EXERCISE TASKS:
A) From the set-merging thread, copy the passage that starts at "It's still not" and ends at "python is trivial.".
B) Answer these questions on the set-merging thread, one per line:
(i) Which element do sets 1, 3 and 4 share?
(ii) Which Python class does the first sentence recommend?
(iii) According to the reply, what number labels each island?
C) List every numbered starting set in the set-merging thread, along with its elements.

READING PASSAGE:
Use a Counter (collections.Counter), add all sets, then keep any keys with a count of 2 or more.

--
~Ethan~

[toc] | [prev] | [next] | [standalone]


#86066

FromDave Angel <davea@davea.name>
Date2015-02-21 15:18 -0500
Message-ID<mailman.18983.1424549962.18130.python-list@python.org>
In reply to#86063
On 02/21/2015 02:46 PM, TommyVee wrote:
> Start off with sets of elements as follows:
>
> 1. A,B,E,F
> 2. G,H,L,P,Q
> 3. C,D,E,F
> 4. E,X,Z
> 5. L,M,R
> 6. O,M,Y
>
> Note that sets 1, 3 and 4 all have the element 'E' in common, therefore
> they are "related" and form the following superset:
>
> A,B,C,D,E,F,X,Z
>
> Likewise, sets 2 and 5 have the element 'L' in common, then set 5 and 6
> have element 'M' in common, therefore they form the following superset:
>
> G,H,L,M,O,P,Q,R,Y
>
> I think you get the point.  As long as sets have at least 1 common
> element, they combine to form a superset.  Also "links" (common
> elements) between sets may go down multiple levels, as described in the
> second case above (2->5->6).  Cycles thankfully, are not possible.
>
> BTW, the number of individual sets (and resultant supersets) will be
> very large.
>
> I don't know where to start with this.

I can't see where you've defined "this" yet.  I think you're trying to 
find all combinations of sets that are "related", and that you're 
assuming some of them won't be.  So perhaps you're trying to build 
"islands" of related sets, and you want each of those islands to be of 
maximal size.

>  I thought about some type of
> recursive algorithm, but I'm not sure.  I could figure out the Python
> implementation easy enough, I'm just stumped on the algorithm itself.
>

Seems like you can have a doubly-nested loop, where your inner loop 
collects all the sets that are related to the one in the outer loop. 
You label each group with an island-number, where the island number is 
simply the lowest number set that's on the island.

It's still not clear what you do with each of those islands, but the 
"superset" you refer to before is simply the OR of everything on the island.

Perhaps you want to show all smaller supersets that are composed of at 
least two sets of an island.  That becomes a fairly simple power-of-two 
iteration of those sets, where you throw out the case where the index is 
a power of two (ie. contains only one set).

As you say, calculating the union or intersection of the various sets in 
python is trivial.

INFORMATION SUPPLIED:
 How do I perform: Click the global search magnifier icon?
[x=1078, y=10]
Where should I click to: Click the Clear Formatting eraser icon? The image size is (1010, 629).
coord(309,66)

SOLUTIONS TO EACH TASK:
A)
It's still not clear what you do with each of those islands, but the 
"superset" you refer to before is simply the OR of everything on the island.

Perhaps you want to show all smaller supersets that are composed of at 
least two sets of an island.  That becomes a fairly simple power-of-two 
iteration of those sets, where you throw out the case where the index is 
a power of two (ie. contains only one set).

As you say, calculating the union or intersection of the various sets in 
python is trivial.

B)
(i) E
(ii) Counter (collections.Counter)
(iii) The lowest number set that's on the island

C)
1. A,B,E,F
2. G,H,L,P,Q
3. C,D,E,F
4. E,X,Z
5. L,M,R
6. O,M,Y